La Presidenza del Consiglio dei Ministri e la Regione Siciliana, in vista della campagna antincendio boschivo 2020, con specifiche direttive, hanno impartito le raccomandazioni per garantire un più efficace contrasto agli incendi boschivi, di interfaccia e ai rischi conseguenti. Pertanto, presso la Prefettura si è tenuta una riunione finalizzata a coordinare le iniziative di prevenzione sul territorio provinciale. Ai lavori, in videoconferenza, hanno partecipato il Questore, i comandanti provinciali dei carabinieri e della guardia di finanza, il comandante dei vigili del fuoco, il dirigente dell’Ispettorato provinciale forestale e il dirigente dell’azienda foreste demaniali; il comandante della Capitaneria di Porto, i sindaci e rappresentanti dei comuni di Catania, Acireale, Belpasso, Caltagirone, Grammichele, Motta Santa Anastasia, San Michele di Ganzaria, Scordia, il dirigente della Protezione Civile Regionale, i dirigenti di Anas, Parco dell’Etna e il Presidente della Coldiretti, in rappresentanza delle organizzazioni del mondo agricolo.

"Il Prefetto, dopo aver sottolineato che i sindaci, nella loro funzione di autorità locali di Protezione Civile, sono impegnati nell’adozione di misure adeguate per arginare il fenomeno degli incendi, ha richiamato la loro attenzione, più specificatamente, sulla necessità di: aggiornare o redigere i piani comunali di protezione civile, in particolare, per il rischio incendio di interfaccia; emanare le ordinanze sindacali di competenza per impartire disposizioni idonee a contrastare il fenomeno incendi, tenuto conto della morfologia del territorio e del patrimonio naturalistico, con prescrizioni per le pulizie dei terreni privati; tenere sempre aggiornato il catasto comunale degli incendi, per l’applicazione dei vincoli e prescrizioni sui soprassuoli percorsi dal fuoco, valido strumento di prevenzione e di deterrenza del fenomeno incendi; individuare e/o implementare le bocche di presa idonee per facilitare il veloce rifornimento delle autobotti, impegnate nell’eventuale spegnimento", si legge nella nota della Prefettura.

"Particolare, utile contributo potrà essere fornito ai Comuni dalle Associazioni di volontariato per implementare le attività di vigilanza e osservazione sul territorio, in modo da rendere più tempestivo l’intervento degli addetti del Corpo Forestale e dei Vigili del Fuoco. Nel corso dell’incontro, è stato richiesto che gli Enti Anas e Parco dell’Etna provvedano, ciascuno per la propria competenza, alla pulizia di strade e zone boschive da sterpaglie e vegetazione secca, che costituiscono punti di facile innesco per lo sviluppo e propagazione di incendi anche di grandi dimensioni", continua la nota.
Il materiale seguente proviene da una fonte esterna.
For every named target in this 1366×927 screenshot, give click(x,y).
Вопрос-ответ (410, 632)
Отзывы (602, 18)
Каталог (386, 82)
È stata richiamata la particolare attenzione della Città Metropolitana di Catania, competente alla gestione delle Riserve Naturali presenti nel territorio provinciale, a porre in essere tutte quelle attività idonee alla salvaguardia del patrimonio naturalistico. A tale scopo, la Città Metropolitana di Catania ha fatto sapere di aver già stipulato con l’Azienda Demaniale delle Foreste apposite convenzioni per assicurare la ripulitura delle Oasi come ulteriore strumento di prevenzione degli incendi. Inoltre, il Corpo Forestale della Regione e gli altri organismi che intervengono prioritariamente sugli incendi sono stati invitati ad assicurare la tempestiva informazione ai Sindaci interessati, quali Autorità locali di Protezione civile, e alle sale operative delle Forze dell’Ordine. È stato espressamente richiesto agli Enti locali di sensibilizzare, attraverso un’adeguata campagna informativa, tutta la popolazione sulla importanza di una segnalazione immediata agli organismi deputati in maniera da fronteggiare l’incendio repentinamente ed efficacemente. In merito, poi, alle preoccupazioni sollevate dai rappresentanti delle Associazioni datoriali degli agricoltori, in relazione ai recenti episodi di innesco di incendio in aree coltivate, è stata incrementata l’attività di vigilanza e controllo del territorio da parte delle Forze di Polizia, fermo restando l’intervento del Corpo Forestale, dei Vigili del Fuoco per le operazioni di spegnimento.